**Data section**

- - - - -

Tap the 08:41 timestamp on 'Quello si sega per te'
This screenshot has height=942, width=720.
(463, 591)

- - - - -

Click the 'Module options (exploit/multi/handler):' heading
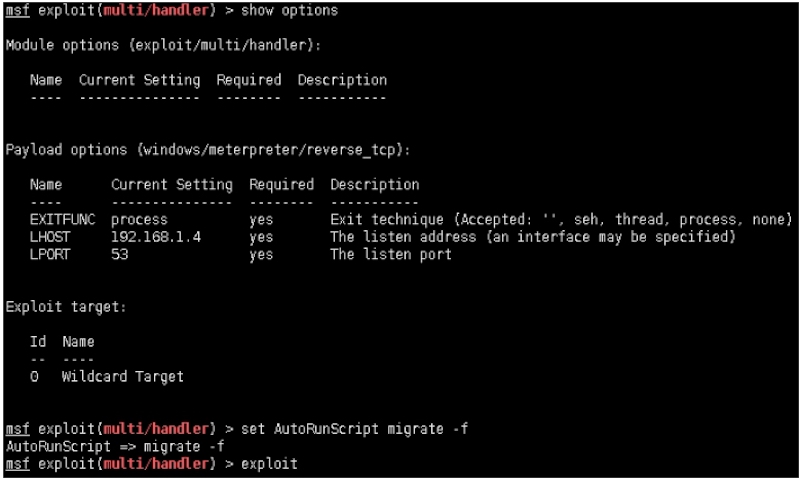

- - - - -

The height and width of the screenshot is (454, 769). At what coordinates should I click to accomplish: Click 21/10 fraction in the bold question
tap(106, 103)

- - - - -

**Exercise details**
Can you recast everything from the line containing "The height and" down to the line containing "tap(106, 103)" in the listing above as a JSON list of strings, one per line, leaving out blank lines?

**Reply**
[
  "The height and width of the screenshot is (454, 769). At what coordinates should I click to accomplish: Click 21/10 fraction in the bold question",
  "tap(106, 103)"
]